Сделав свое дело, Яшка, однако, и тут на господский двор не пошел.
Дожидаясь лошадей, генеральша Неплюева, со всем своим штатом мопсов, девок дворовых и крепостных работников, стояла на квартире в доме своей дальней родственницы Надежды Викентьевны Мышецкой, вдовы бахчисарайского городничего. Здесь, на новом месте, Неплюева немедля принялась за старое дело: поминутно навещала мопсов, била по щекам дворовых девок, а когда подворачивался Яшка, то норовила вцепиться ему в бороду. Яшка хотя испокон веку был собственностью Неплюевой, но в том, чтобы эта шалая баба что ни день таскала его за бороду, не видел ни проку, ни толку. И теперь, пройдя мимо дома вдовой городничихи, Яшка вернулся обратно к почтовому двору.
Там, на просторной лавке у ворот, сидели пожилой ямщик в сапогах, только что смазанных дегтем, и чей-то господский лакей в измаранной ливрейке с оборванной полой.
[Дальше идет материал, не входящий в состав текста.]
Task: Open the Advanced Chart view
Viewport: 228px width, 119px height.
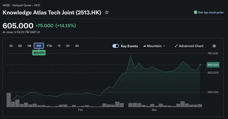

Сапоги на ямщике от дегтя лоснились, блестели, как зеркало. Они-то и привлекли Яшкино внимание. Яшка и сам нашивал такие сапоги, но только во сне. У Неплюихи людям сапог не полагалось, и Яшка весь свой век протопал сначала босиком, а когда вошел в возраст, то в рваных опорках либо в лыковых лаптях.
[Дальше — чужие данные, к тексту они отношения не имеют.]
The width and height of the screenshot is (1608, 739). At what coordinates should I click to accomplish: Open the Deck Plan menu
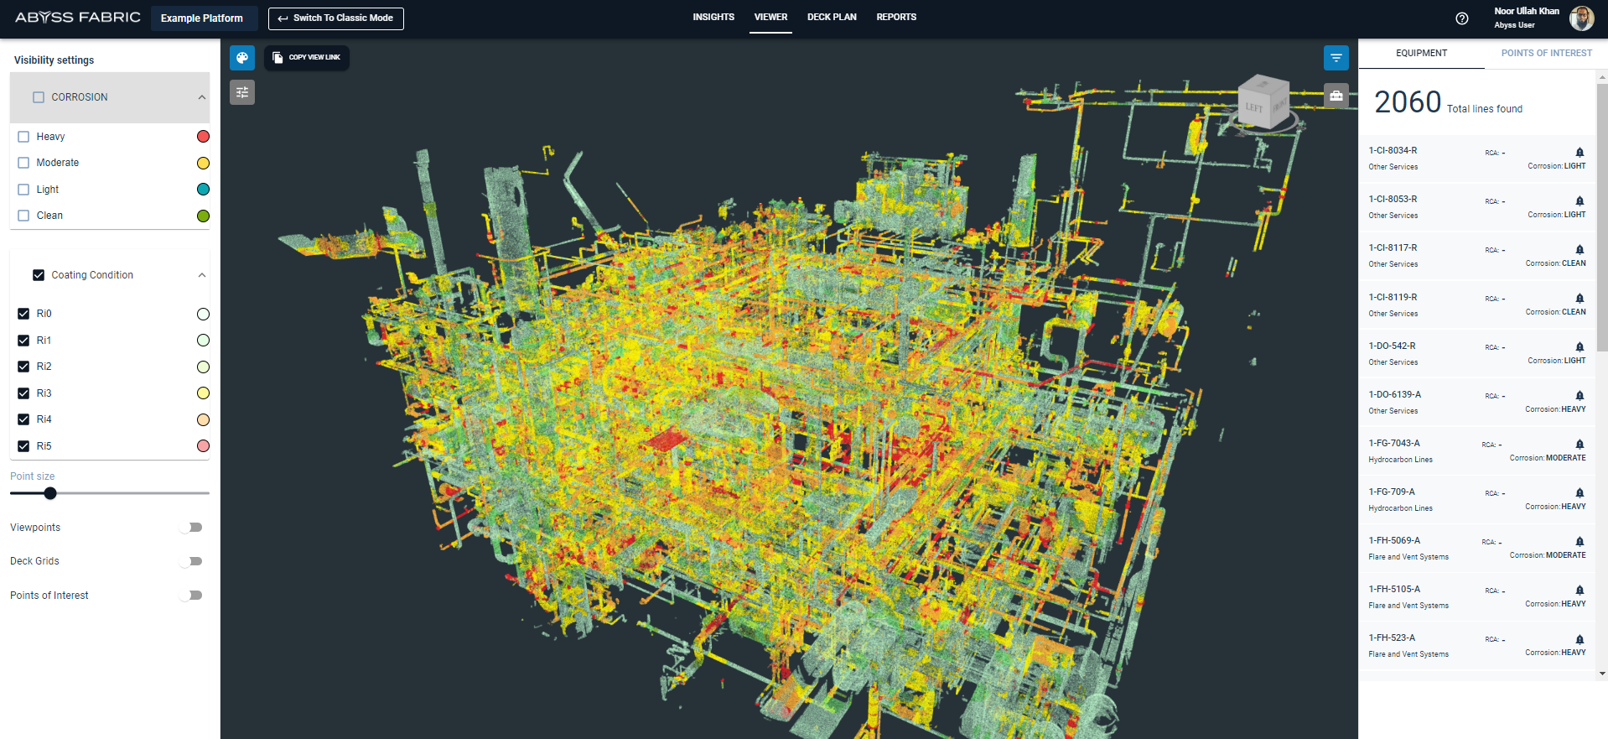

Яшка, остановившись подле лавки, втянул в себя запах березового дегтя, поглядел на свои разбитые лапти и почесал бороду. Потом, не зная куда девать себя, присел тут же, на лавке, рядом с ямщиком.
— Привез я нынче сюда лекаря из Симферополя, — сказал ямщик, обращаясь к лакею. — Лекаря, — повторил ямщик, продев пальцы в ушки сапога и растягивая у себя на ноге голенище. — Хороший барин, ничего; меня чаем на десятой версте поил. Трактир там на десятой, под вывеской «Здравствуй, до приятного свидания». Вот как завернул Кузьма Прокофьев, трактирщик то-есть, — «Здравствуй, до приятного свидания»! А так Кузьма Прокофьев хозяин ничего, исправный. Самовар нам подал, прибор весь, как положено, чаю осьмушку. Так мы с лекарем вдвоем весь самовар и высадили.
— А закуска? — спросил лакей, проведя языком по пересохшим губам.
— Закусили, — сказал ямщик, вытягивая голенище на другой ноге. — Солонинки приказал лекарь подать, ситников… Закусили ничего. Хороший барин, мужиком не побрезговал. Я ему: ваше благородие, премного, мол, вашей лаской уважены; дескать, чувствуем, хоть мужики мы серые. А он мне: «Я тебе не начальник, ты мне не сподчиненный, и я тебе не благородие; а зовут меня, — говорит, — Порфирий Андреевич». Во как! Хороший барин, ничего, дай бог…
— Бывает, — заметил лакей, ежась в своей облепленной грязью ливрейке. — Бывает, и хряк соловьем защелкает, а то вдруг барин человечьим голосом заговорит… Старики сказывали — бывает, только я того не видал.
— Старики, конечно… — промямлил неопределенно ямщик. — Они… ничего.
Он откинулся на лавке и с наслаждением протянул вперед ноги.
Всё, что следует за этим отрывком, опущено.